Dataform Location Error

Hi all,

I have the configuration below in my dataform.json file

{
  "defaultSchema": "datalake_analytics",
  "assertionSchema": "dataform_assertions",
  "warehouse": "bigquery",
  "defaultDatabase": "cfc-2017-site-login",
  "defaultLocation": "EU"
}
 
the "defaultLocation" is set to EU because most of our data is stored in the EU but now, I need to work on a table that is stored in "europe-west2" and this causes an error this error "Not found: Dataset domain:table_name was not found in location EU at [4:19]."
How can I specify a location for specific sqlx files to be run to avoid this error.
 
Thanks guys!

@ms4446 Please help and thanks for always!

Solved Solved
0 6 1,442
1 ACCEPTED SOLUTION

Handling datasets stored in multiple locations in GCP within Dataform can be challenging due to the current limitations of the platform. However, here are some potential workarounds and strategies you can consider:

  1. Use the defaultLocation property: Set the defaultLocation property in the dataform.json file to the location where the majority of your datasets reside. This sets the default location for all datasets in the project. However, this approach can be limiting if you need to work with datasets in multiple locations.

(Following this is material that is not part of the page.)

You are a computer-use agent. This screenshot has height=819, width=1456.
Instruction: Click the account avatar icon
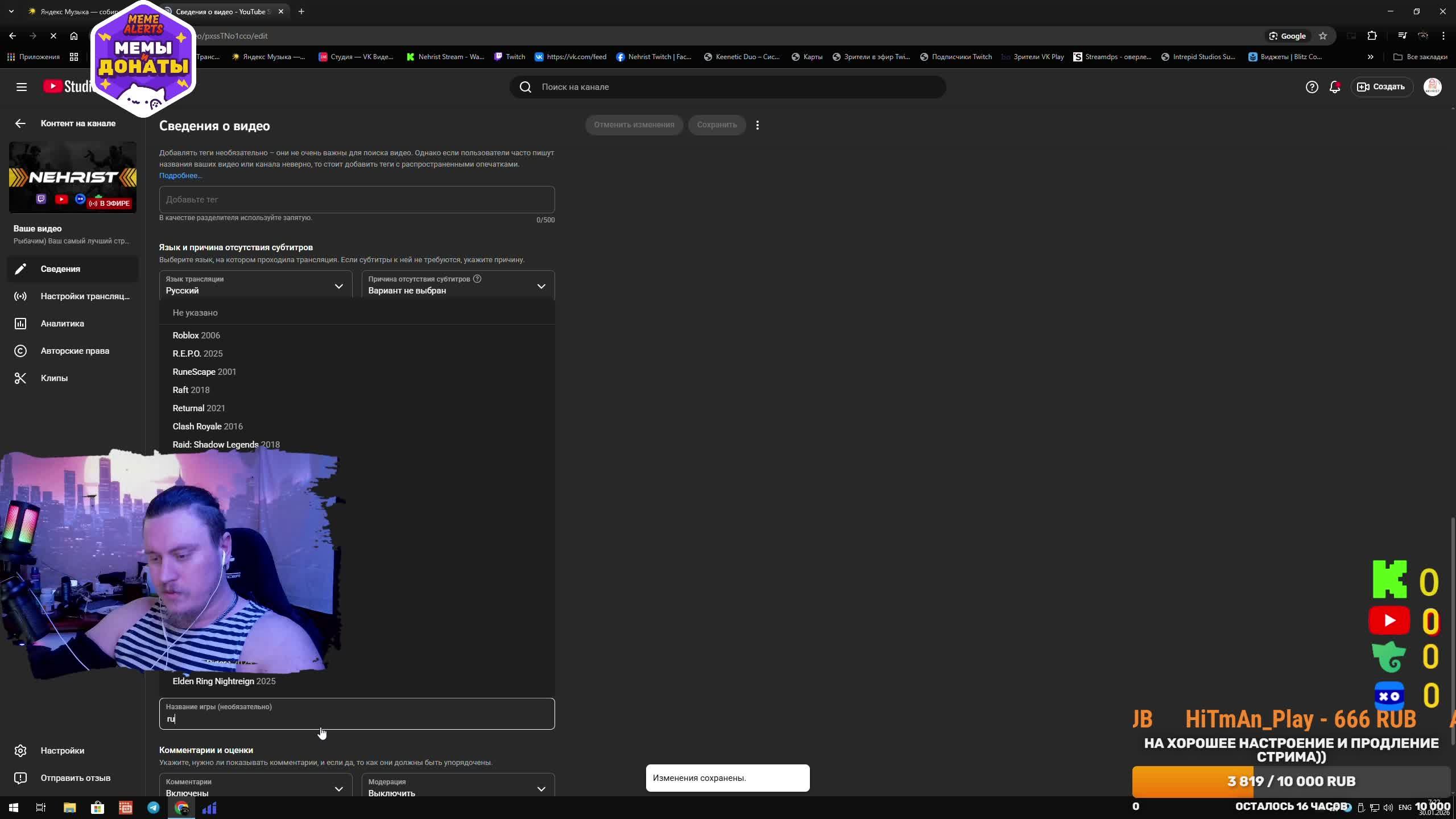click(1432, 87)
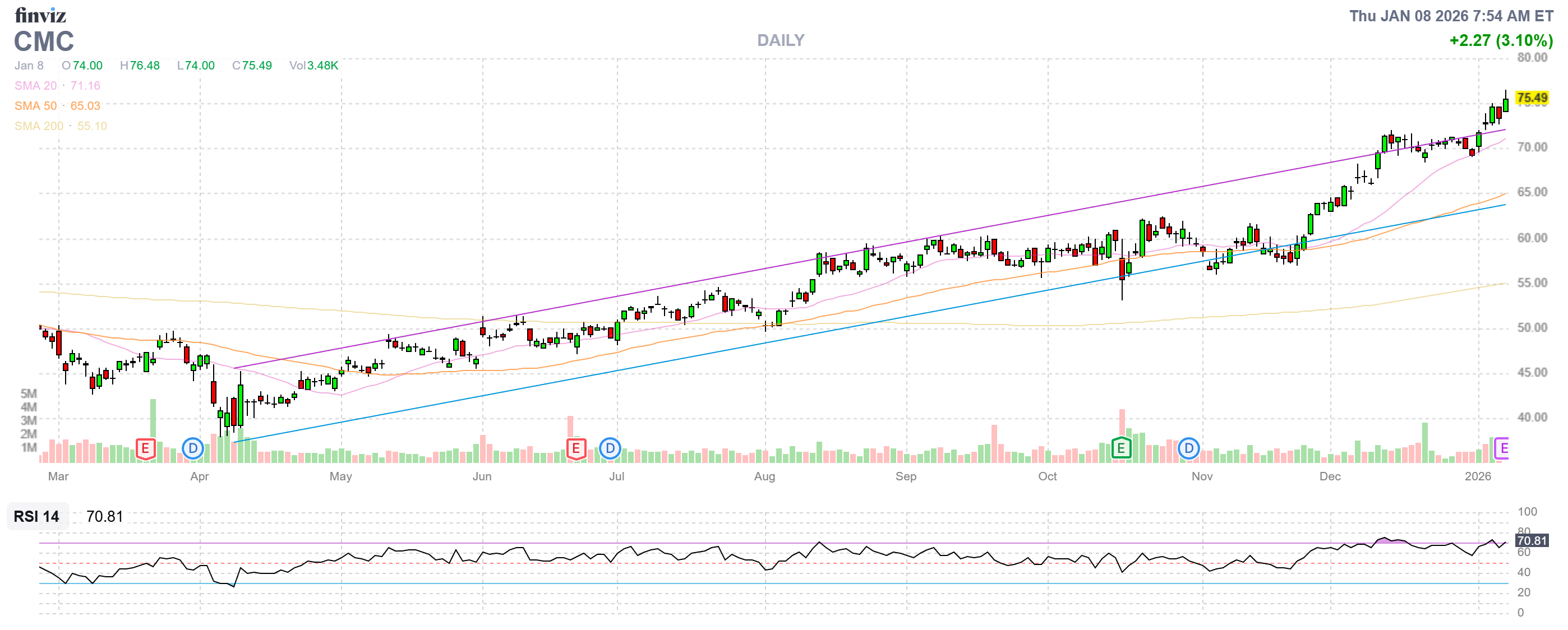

  2. Separate Projects for Each Location: Consider creating separate Dataform projects for each GCP location. This way, you can set the defaultLocation specific to each project, ensuring that each project is tailored to a specific location.

  3. Data Transfer: If feasible, consider transferring datasets from one location to another within GCP, so they are all in the same location. This can be done using tools like gsutil or BigQuery's transfer service.

 

View solution in original post

6 REPLIES 6

Hi @francisatoyebi ,

 

In Dataform, you can specify the location for a specific SQLX file using the location property in the config block.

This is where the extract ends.